Sulla cucina e sugli ingredienti (il business dei Maestrelli è cominciato dal nonno Egiziano dal commercio di frutta e verdura), Sara è scrupolosissima: prima di tutto devono essere del territorio, in ogni caso italiani, come quasi ogni dettaglio negli hotel di famiglia. «L’autenticità è ciò che fa stare bene le persone», sostiene. Il ristorante Il Piccolo è stato affidato allo chef Ros Kuda e al pastry chef Antonio Lusso che si completano e aggiungono ai classici lagunari influenze dell’Europa dell’Est e della Sardegna. D’altronde la gastronomia di Venezia, città mercantile e d’acqua, è sempre stata attraversata da mille influenze che pian piano ha fatto sue, e continua a esserlo nelle portate originali. Dai cicchetti vegani con carciofini e formaggi all’anacardo fino alla degustazione nella sala degli stucchi floreali, è un susseguirsi di sapori originali e titoli haiku come “La gallina padovana attacca un bottone” e “Il Rombo va alla mostra del cinema” che stuzzicano appetito e curiosità.

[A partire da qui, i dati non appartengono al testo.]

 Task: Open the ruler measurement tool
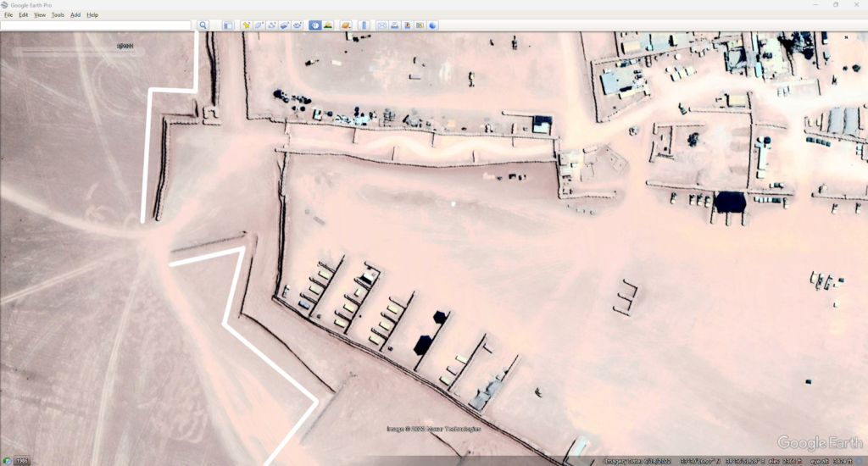(364, 25)
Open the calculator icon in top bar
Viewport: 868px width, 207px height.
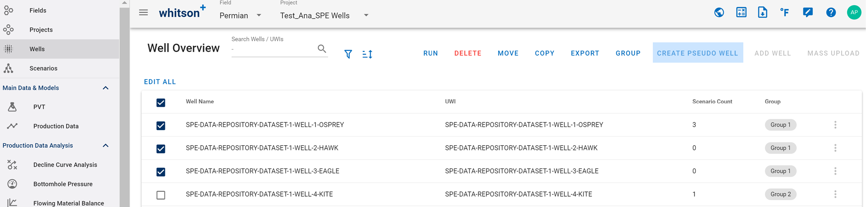(741, 13)
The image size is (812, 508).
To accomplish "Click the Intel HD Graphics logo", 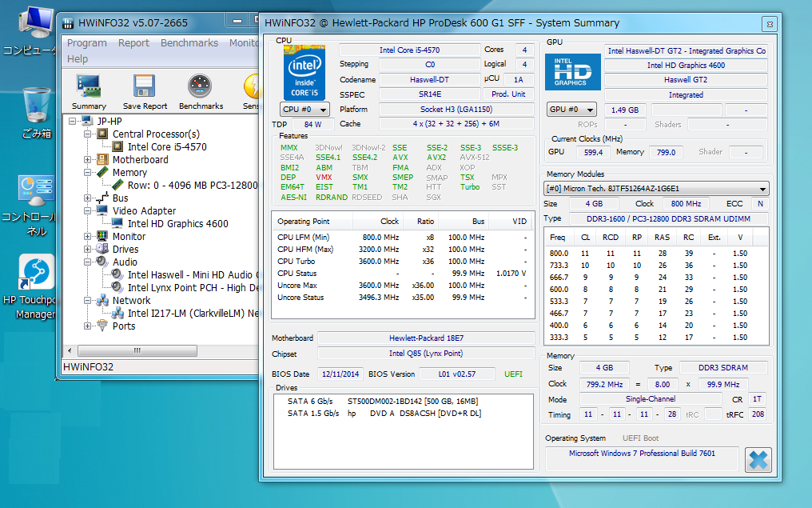I will click(572, 73).
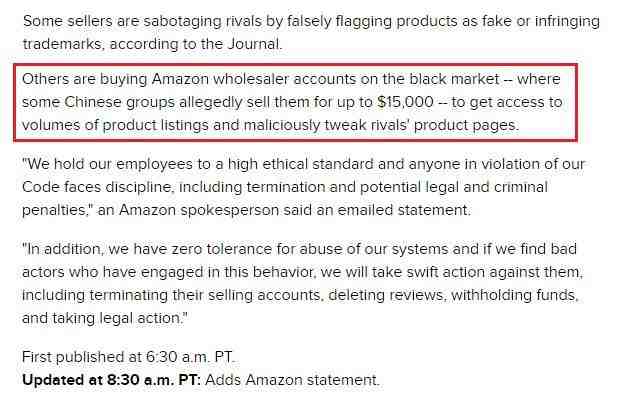Click the red-outlined highlighted paragraph
The height and width of the screenshot is (408, 644).
point(295,102)
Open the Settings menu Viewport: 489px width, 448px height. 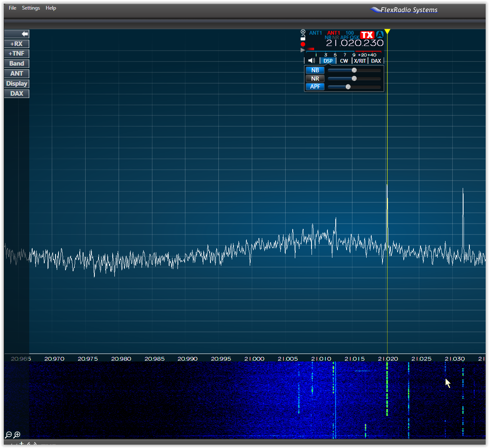pyautogui.click(x=30, y=8)

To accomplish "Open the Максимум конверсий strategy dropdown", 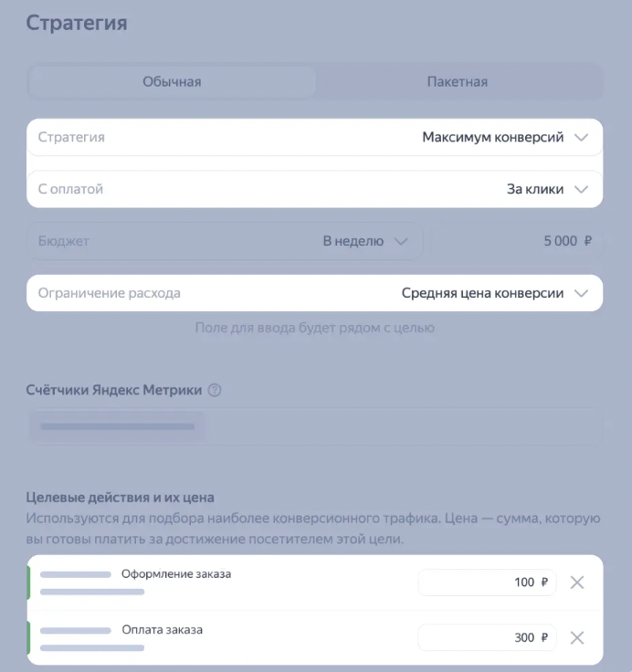I will coord(315,137).
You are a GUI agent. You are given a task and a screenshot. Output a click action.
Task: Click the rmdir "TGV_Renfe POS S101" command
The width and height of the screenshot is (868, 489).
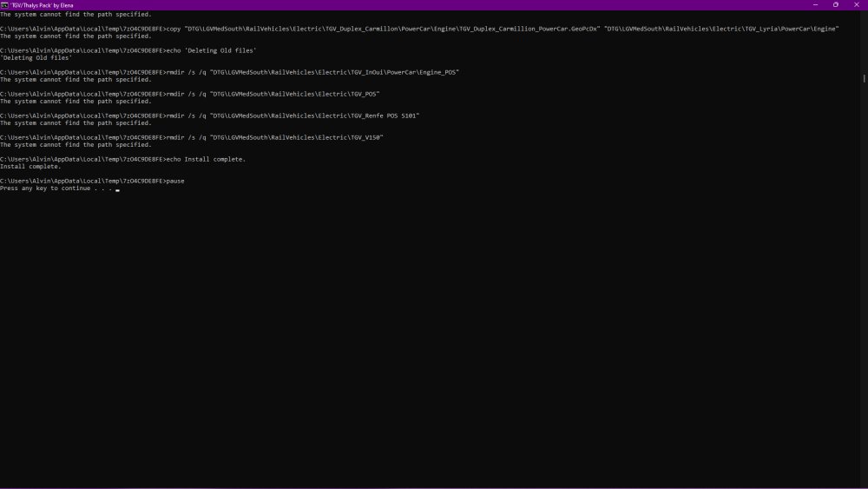(x=292, y=116)
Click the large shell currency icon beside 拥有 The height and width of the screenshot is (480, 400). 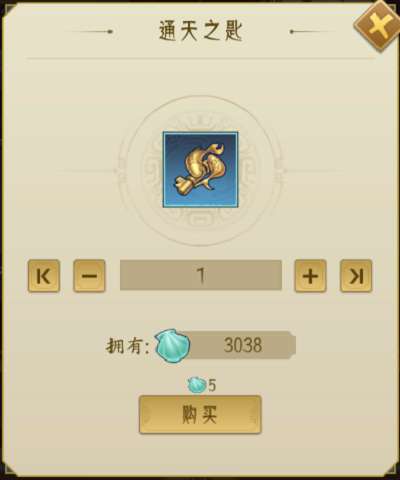coord(173,345)
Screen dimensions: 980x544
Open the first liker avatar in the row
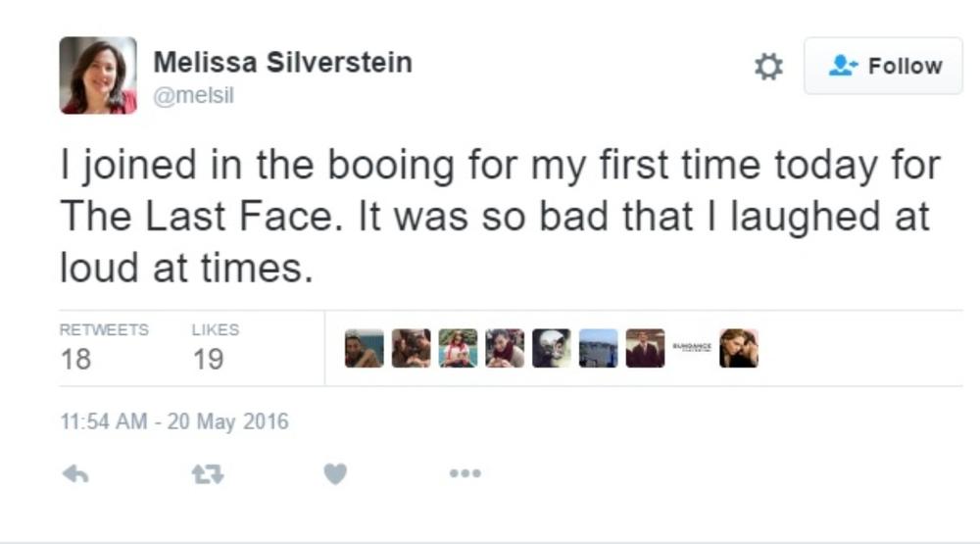(365, 348)
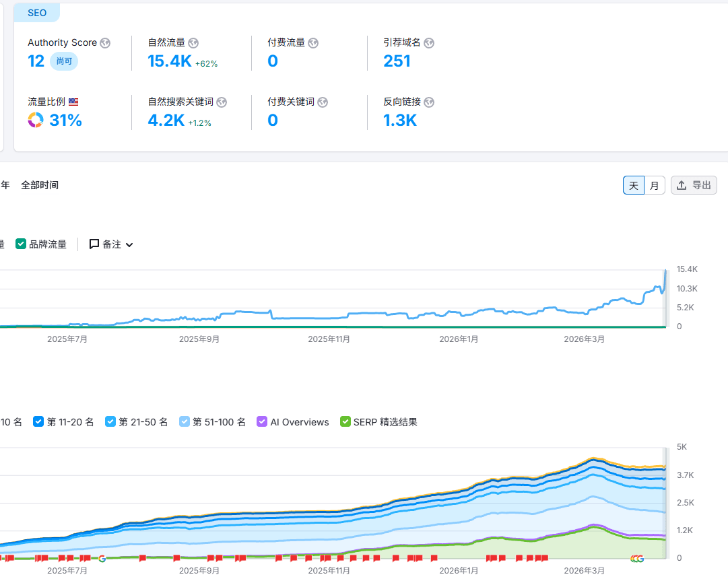
Task: Switch chart granularity to 月
Action: [654, 186]
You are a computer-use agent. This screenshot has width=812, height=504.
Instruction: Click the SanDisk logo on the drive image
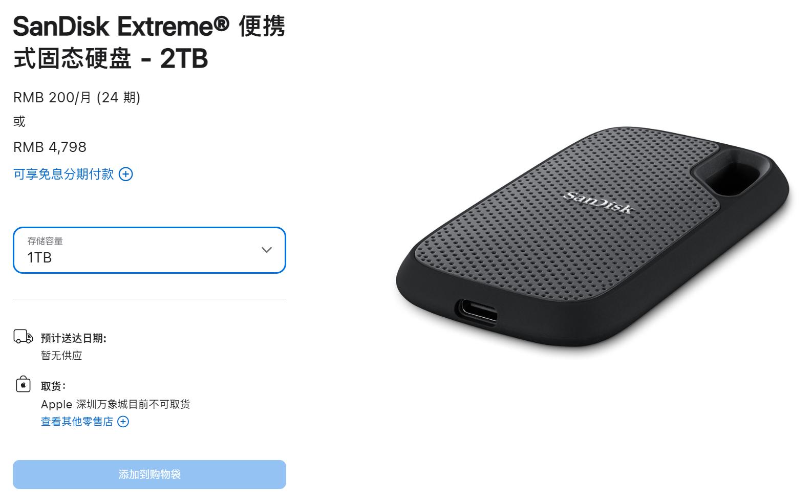click(x=599, y=203)
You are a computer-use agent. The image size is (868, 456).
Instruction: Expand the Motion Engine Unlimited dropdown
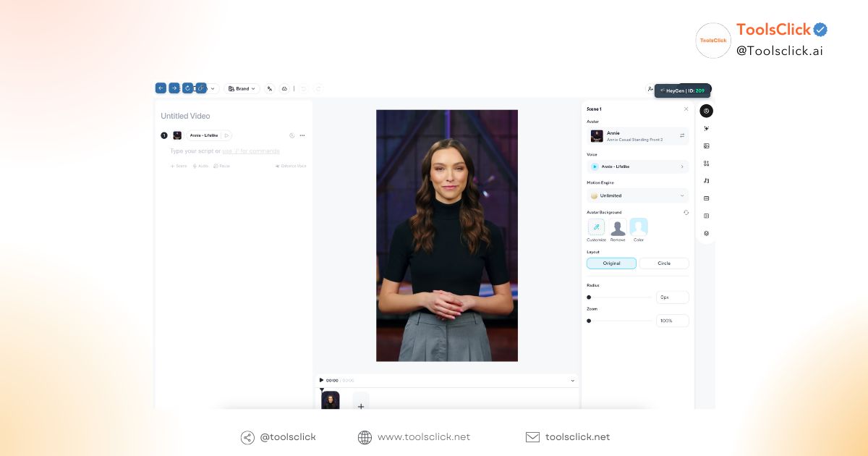point(637,195)
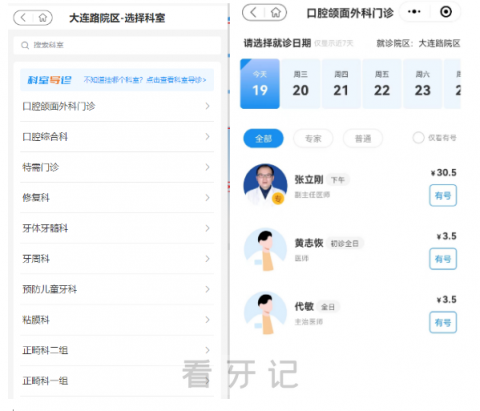The width and height of the screenshot is (480, 411).
Task: Choose date 周四 21
Action: 341,84
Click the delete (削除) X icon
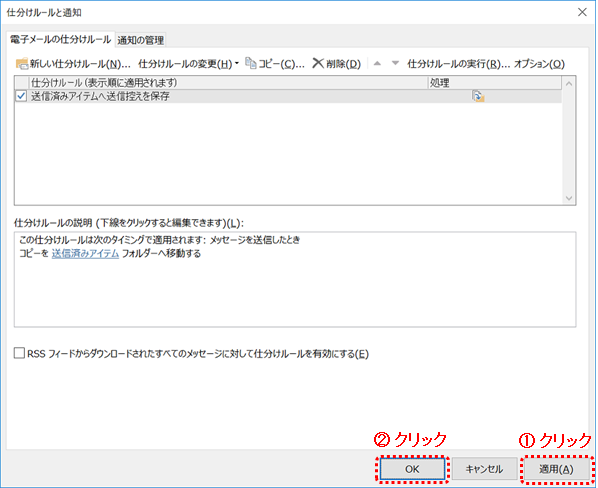598x488 pixels. (318, 63)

Il Violino d’Oro, un cinque stelle nato dall’unione di tre edifici seicenteschi, ha aperto nell’autunno del 2023 in calle Larga XXII Marzo, la strada dello shopping superchic. Trentadue camere e interni che portano indietro nel tempo, e lo fanno apparire un luogo storico, come se fosse lì da sempre, eppure contemporaneo. Ci sono libri, riviste, vasi, soprammobili, pezzi di antiquariato e di design, broccati di Rubelli, vetri di Venini, lampadari di Murano, come in una grande casa inequivocabilmente veneziana. Con la grazie di tre donne: Sara, direttrice artistica perfezionista, Piera Benelli Tempesti, architetto di tutti gli hotel EM e Annabella Cariello, general manager dal primo giorno, capace di trasferire il messaggio agli ospiti, giorno dopo giorno: qui la protagonista assoluta è la città, quella di ieri, di oggi e anche di domani.